#### [ABOUT THIS EXERCISE]
Your task is to transcribe the records exactly, skipping every image.

◆ ◆ ◆ ◆ ◆

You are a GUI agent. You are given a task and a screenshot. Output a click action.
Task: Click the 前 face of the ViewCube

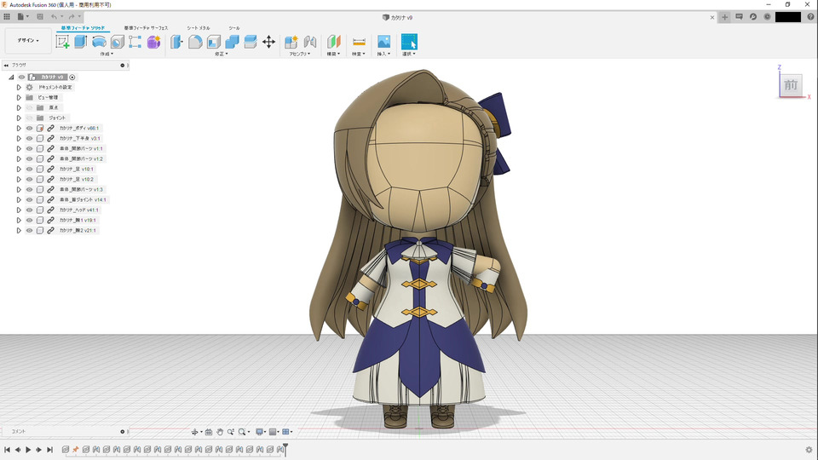[x=791, y=84]
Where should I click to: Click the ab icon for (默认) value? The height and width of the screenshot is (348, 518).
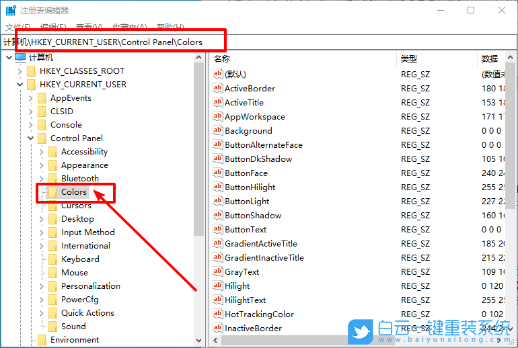coord(217,74)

◆ ◆ ◆ ◆ ◆

#### [SOLUTION FOR THIS EXERCISE]
You are a GUI agent. You are given a task and a screenshot. Output a click action.
Task: Click the 前 face of the ViewCube

[x=791, y=84]
Where should I click to: Click the ab icon for (默认) value? The height and width of the screenshot is (348, 518).
coord(217,74)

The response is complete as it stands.